# Records provided
-=-=-

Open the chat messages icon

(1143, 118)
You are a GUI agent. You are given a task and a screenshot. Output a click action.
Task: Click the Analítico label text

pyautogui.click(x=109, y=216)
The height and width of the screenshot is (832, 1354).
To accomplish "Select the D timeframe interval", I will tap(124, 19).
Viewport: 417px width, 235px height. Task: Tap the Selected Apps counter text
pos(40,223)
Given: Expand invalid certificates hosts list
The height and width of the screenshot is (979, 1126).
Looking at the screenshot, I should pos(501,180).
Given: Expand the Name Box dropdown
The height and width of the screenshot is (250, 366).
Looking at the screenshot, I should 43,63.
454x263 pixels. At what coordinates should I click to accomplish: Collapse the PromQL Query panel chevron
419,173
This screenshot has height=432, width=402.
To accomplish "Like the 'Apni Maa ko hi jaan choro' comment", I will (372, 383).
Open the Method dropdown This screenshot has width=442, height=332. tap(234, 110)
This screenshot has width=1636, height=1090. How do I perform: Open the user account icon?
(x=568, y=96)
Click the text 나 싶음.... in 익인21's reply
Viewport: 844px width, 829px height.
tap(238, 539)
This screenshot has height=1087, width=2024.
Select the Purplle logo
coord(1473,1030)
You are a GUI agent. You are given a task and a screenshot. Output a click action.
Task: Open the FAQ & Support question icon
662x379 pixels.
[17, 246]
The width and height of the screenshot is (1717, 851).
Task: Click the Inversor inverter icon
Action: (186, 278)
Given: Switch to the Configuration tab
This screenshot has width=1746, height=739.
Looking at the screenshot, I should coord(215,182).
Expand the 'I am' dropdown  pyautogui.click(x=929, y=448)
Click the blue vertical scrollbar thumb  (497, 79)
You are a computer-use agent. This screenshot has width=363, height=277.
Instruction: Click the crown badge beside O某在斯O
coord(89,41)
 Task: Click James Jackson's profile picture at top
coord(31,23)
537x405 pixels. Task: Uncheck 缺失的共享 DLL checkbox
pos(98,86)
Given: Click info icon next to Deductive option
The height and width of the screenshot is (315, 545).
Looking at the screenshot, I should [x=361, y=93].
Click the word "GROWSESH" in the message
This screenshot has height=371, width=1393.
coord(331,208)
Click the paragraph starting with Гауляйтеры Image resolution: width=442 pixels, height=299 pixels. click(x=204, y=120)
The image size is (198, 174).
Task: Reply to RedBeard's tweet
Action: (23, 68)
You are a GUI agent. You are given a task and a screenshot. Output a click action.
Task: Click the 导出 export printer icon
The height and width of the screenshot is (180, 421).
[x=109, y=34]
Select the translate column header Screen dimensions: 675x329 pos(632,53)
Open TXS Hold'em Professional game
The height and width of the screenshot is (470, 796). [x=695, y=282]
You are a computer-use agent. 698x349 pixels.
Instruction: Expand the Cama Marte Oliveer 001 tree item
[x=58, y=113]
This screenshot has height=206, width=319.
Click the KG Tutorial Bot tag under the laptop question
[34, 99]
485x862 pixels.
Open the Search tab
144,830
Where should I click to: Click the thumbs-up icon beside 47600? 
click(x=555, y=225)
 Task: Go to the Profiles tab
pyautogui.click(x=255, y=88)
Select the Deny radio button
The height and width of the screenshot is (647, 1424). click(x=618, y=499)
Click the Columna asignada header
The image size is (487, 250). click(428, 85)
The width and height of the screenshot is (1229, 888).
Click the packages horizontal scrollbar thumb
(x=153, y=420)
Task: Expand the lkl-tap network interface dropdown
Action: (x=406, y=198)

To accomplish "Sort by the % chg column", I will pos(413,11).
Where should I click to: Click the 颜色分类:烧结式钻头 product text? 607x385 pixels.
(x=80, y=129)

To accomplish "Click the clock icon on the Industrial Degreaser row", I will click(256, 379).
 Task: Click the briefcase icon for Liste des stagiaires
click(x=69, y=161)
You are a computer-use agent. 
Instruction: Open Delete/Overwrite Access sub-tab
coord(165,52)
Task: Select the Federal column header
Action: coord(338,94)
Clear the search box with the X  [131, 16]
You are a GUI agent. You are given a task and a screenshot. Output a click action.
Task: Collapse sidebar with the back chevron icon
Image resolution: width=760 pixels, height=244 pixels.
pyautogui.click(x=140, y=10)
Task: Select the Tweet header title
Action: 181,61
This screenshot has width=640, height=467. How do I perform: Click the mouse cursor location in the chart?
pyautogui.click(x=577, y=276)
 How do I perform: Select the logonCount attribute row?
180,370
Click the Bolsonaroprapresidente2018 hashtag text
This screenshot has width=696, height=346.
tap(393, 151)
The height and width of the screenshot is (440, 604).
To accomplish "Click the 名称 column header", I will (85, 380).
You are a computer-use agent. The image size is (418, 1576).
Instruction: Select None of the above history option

-=-=-

# Challenge
Reproduce the listing above, changing "GUI agent" to "desktop agent" everywhere it occurs and leaving every other line and character as it is.

# Worked answer
Open the chat messages icon

(1143, 118)
You are a desktop agent. You are given a task and a screenshot. Output a click action.
Task: Click the Analítico label text

pyautogui.click(x=109, y=216)
The height and width of the screenshot is (832, 1354).
To accomplish "Select the D timeframe interval", I will tap(124, 19).
Viewport: 417px width, 235px height. Task: Tap the Selected Apps counter text
pos(40,223)
Given: Expand invalid certificates hosts list
The height and width of the screenshot is (979, 1126).
Looking at the screenshot, I should pos(501,180).
Given: Expand the Name Box dropdown
The height and width of the screenshot is (250, 366).
Looking at the screenshot, I should 43,63.
454x263 pixels. At what coordinates should I click to accomplish: Collapse the PromQL Query panel chevron
419,173
This screenshot has height=432, width=402.
To accomplish "Like the 'Apni Maa ko hi jaan choro' comment", I will (372, 383).
Open the Method dropdown This screenshot has width=442, height=332. tap(234, 110)
This screenshot has width=1636, height=1090. How do I perform: Open the user account icon?
(x=568, y=96)
Click the text 나 싶음.... in 익인21's reply
Viewport: 844px width, 829px height.
tap(238, 539)
This screenshot has height=1087, width=2024.
Select the Purplle logo
coord(1473,1030)
You are a desktop agent. You are given a task and a screenshot. Output a click action.
Task: Open the FAQ & Support question icon
662x379 pixels.
[17, 246]
The width and height of the screenshot is (1717, 851).
Task: Click the Inversor inverter icon
Action: (186, 278)
Given: Switch to the Configuration tab
This screenshot has width=1746, height=739.
Looking at the screenshot, I should coord(215,182).
Expand the 'I am' dropdown  pyautogui.click(x=929, y=448)
Click the blue vertical scrollbar thumb  (497, 79)
You are a computer-use agent. This screenshot has width=363, height=277.
Instruction: Click the crown badge beside O某在斯O
coord(89,41)
 Task: Click James Jackson's profile picture at top
coord(31,23)
537x405 pixels. Task: Uncheck 缺失的共享 DLL checkbox
pos(98,86)
Given: Click info icon next to Deductive option
The height and width of the screenshot is (315, 545).
Looking at the screenshot, I should [x=361, y=93].
Click the word "GROWSESH" in the message
This screenshot has height=371, width=1393.
coord(331,208)
Click the paragraph starting with Гауляйтеры Image resolution: width=442 pixels, height=299 pixels. click(x=204, y=120)
The image size is (198, 174).
Task: Reply to RedBeard's tweet
Action: (23, 68)
You are a desktop agent. You are given a task and a screenshot. Output a click action.
Task: Click the 导出 export printer icon
The height and width of the screenshot is (180, 421).
[x=109, y=34]
Select the translate column header Screen dimensions: 675x329 pos(632,53)
Open TXS Hold'em Professional game
The height and width of the screenshot is (470, 796). [x=695, y=282]
You are a computer-use agent. 698x349 pixels.
Instruction: Expand the Cama Marte Oliveer 001 tree item
[x=58, y=113]
This screenshot has height=206, width=319.
Click the KG Tutorial Bot tag under the laptop question
[34, 99]
485x862 pixels.
Open the Search tab
144,830
Where should I click to: Click the thumbs-up icon beside 47600? 
click(x=555, y=225)
 Task: Go to the Profiles tab
pyautogui.click(x=255, y=88)
Select the Deny radio button
The height and width of the screenshot is (647, 1424). click(x=618, y=499)
Click the Columna asignada header
The image size is (487, 250). click(428, 85)
The width and height of the screenshot is (1229, 888).
Click the packages horizontal scrollbar thumb
(x=153, y=420)
Task: Expand the lkl-tap network interface dropdown
Action: (x=406, y=198)

To accomplish "Sort by the % chg column", I will pos(413,11).
Where should I click to: Click the 颜色分类:烧结式钻头 product text? 607x385 pixels.
(x=80, y=129)

To accomplish "Click the clock icon on the Industrial Degreaser row", I will click(256, 379).
 Task: Click the briefcase icon for Liste des stagiaires
click(x=69, y=161)
You are a computer-use agent. 
Instruction: Open Delete/Overwrite Access sub-tab
coord(165,52)
Task: Select the Federal column header
Action: coord(338,94)
Clear the search box with the X  [131, 16]
You are a desktop agent. You are given a task and a screenshot. Output a click action.
Task: Collapse sidebar with the back chevron icon
Image resolution: width=760 pixels, height=244 pixels.
pyautogui.click(x=140, y=10)
Task: Select the Tweet header title
Action: 181,61
This screenshot has width=640, height=467. How do I perform: Click the mouse cursor location in the chart?
pyautogui.click(x=577, y=276)
 How do I perform: Select the logonCount attribute row?
180,370
Click the Bolsonaroprapresidente2018 hashtag text
This screenshot has width=696, height=346.
tap(393, 151)
The height and width of the screenshot is (440, 604).
To accomplish "Click the 名称 column header", I will (85, 380).
You are a computer-use agent. The image size is (418, 1576).
Instruction: Select None of the above history option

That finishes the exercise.